EXTRACT PROVIDED -

******

On the other side, in relation to the development of the struggle for public political power, how can voluntary organisation extend itself to the point of being able to mobilise the labour of the whole community, while the power of money is continuously able to exert itself on an unlimited scale? Here the class struggle can take the form of a social movement which wins the support of the entire working class and part (D) below will consider this line of action.
During my time as a unionist at the University of Melbourne, I have had the opportunity to observe and in most cases participate in the activity of five different kinds of union:
Of the above, only the Tertiary Education and Maintenance unions have succeeded in gaining and holding the loyalty of workers and conducted effective organisation within the higher education industry. The Miscellaneous workers never gained any members among the maintenance trades and all the cleaners were contracted-out, but later on, all the child-care workers joined. The public service union remains with a handful of members and the enterprise unions have long since disappeared.
I want to make some observations about union structure which are based on my own observations of these unions and which may shed some light on our subject.
The staff associations appeared within the University during the early 1980s when widespread militancy swept through the Australian working class seeing off the Fraser Liberal government. The employers fostered their development believing that it was the best means of holding off the unionisation of university employees by a burgeoning union movement. During the period of Labor government at Federal level which was characterised by corporatist arrangements between the government and national union leaders, the staff associations found a place, albeit a second-rank one and consolidated their position. However, as industrial conditions became increasingly complex and legalistic (particularly under the impact of the Hawke Labor Government's Accord, the Federal Award system and the increased pressure towards conciliation, the expansion of the intrusion of university-trained professionals into the unions and the ACTU's policy of forcing unions to amalgamate), the staff associations had to face the fact that they were incapable of keeping up with the progress being made by other sections of workers and made overtures to trade unions to be taken over and absorbed into the union movement proper. I believe I am correct in saying that never during their lifetime did the staff associations take strike action.

******

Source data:
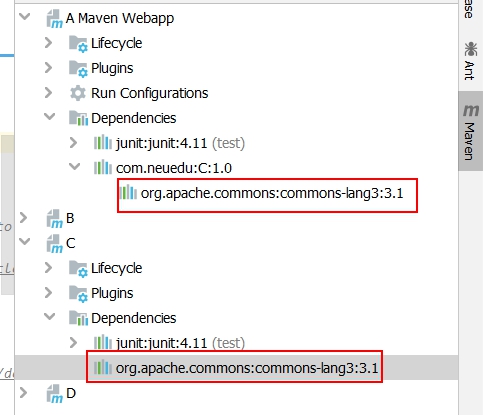Expand Maven module B
Viewport: 483px width, 415px height.
tap(24, 218)
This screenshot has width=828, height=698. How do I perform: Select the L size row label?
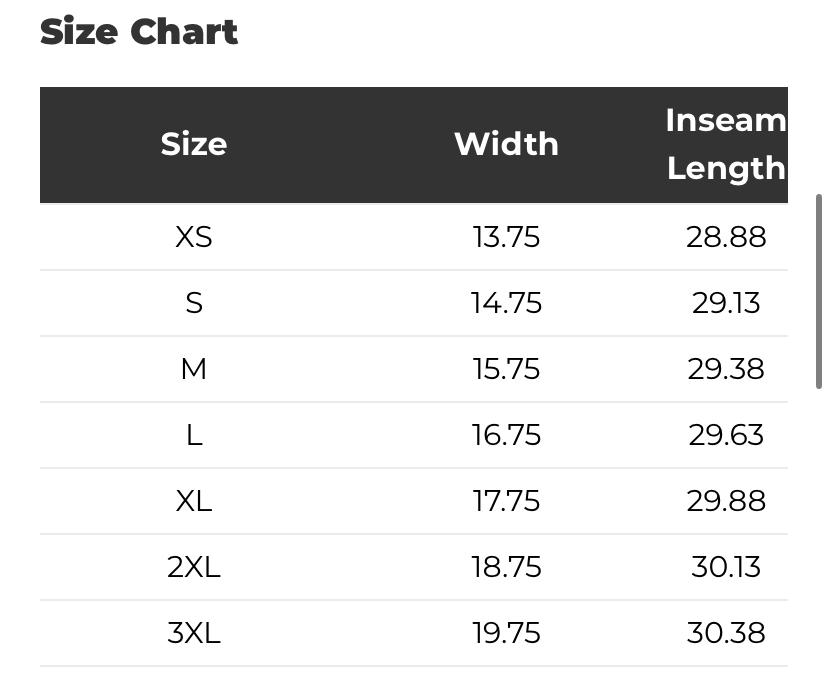pyautogui.click(x=194, y=435)
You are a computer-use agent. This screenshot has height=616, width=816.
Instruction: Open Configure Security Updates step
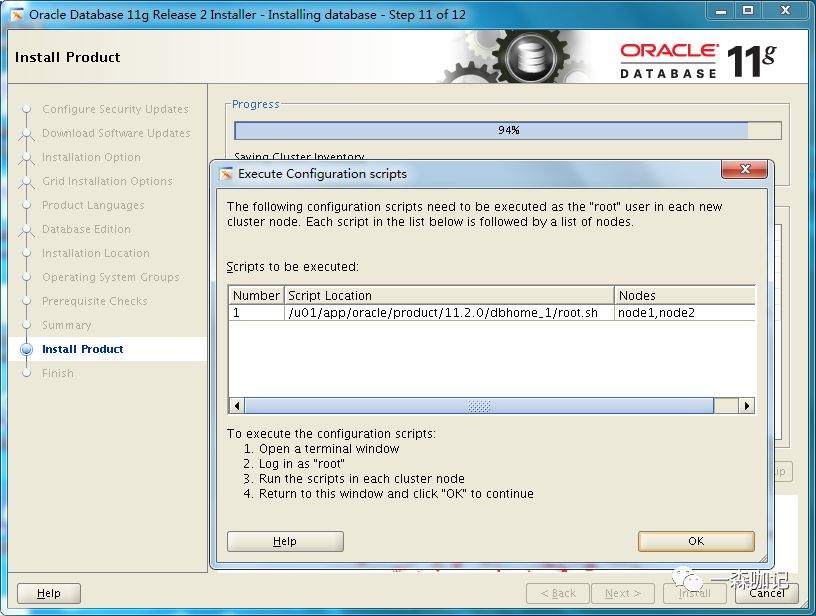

******

From the passage on university unions, reproduce the portion that begins with the words containing "During my time" and ends with "long since disappeared.". The material above plays no part in what comes next.

During my time as a unionist at the University of Melbourne, I have had the opportunity to observe and in most cases participate in the activity of five different kinds of union:
Of the above, only the Tertiary Education and Maintenance unions have succeeded in gaining and holding the loyalty of workers and conducted effective organisation within the higher education industry. The Miscellaneous workers never gained any members among the maintenance trades and all the cleaners were contracted-out, but later on, all the child-care workers joined. The public service union remains with a handful of members and the enterprise unions have long since disappeared.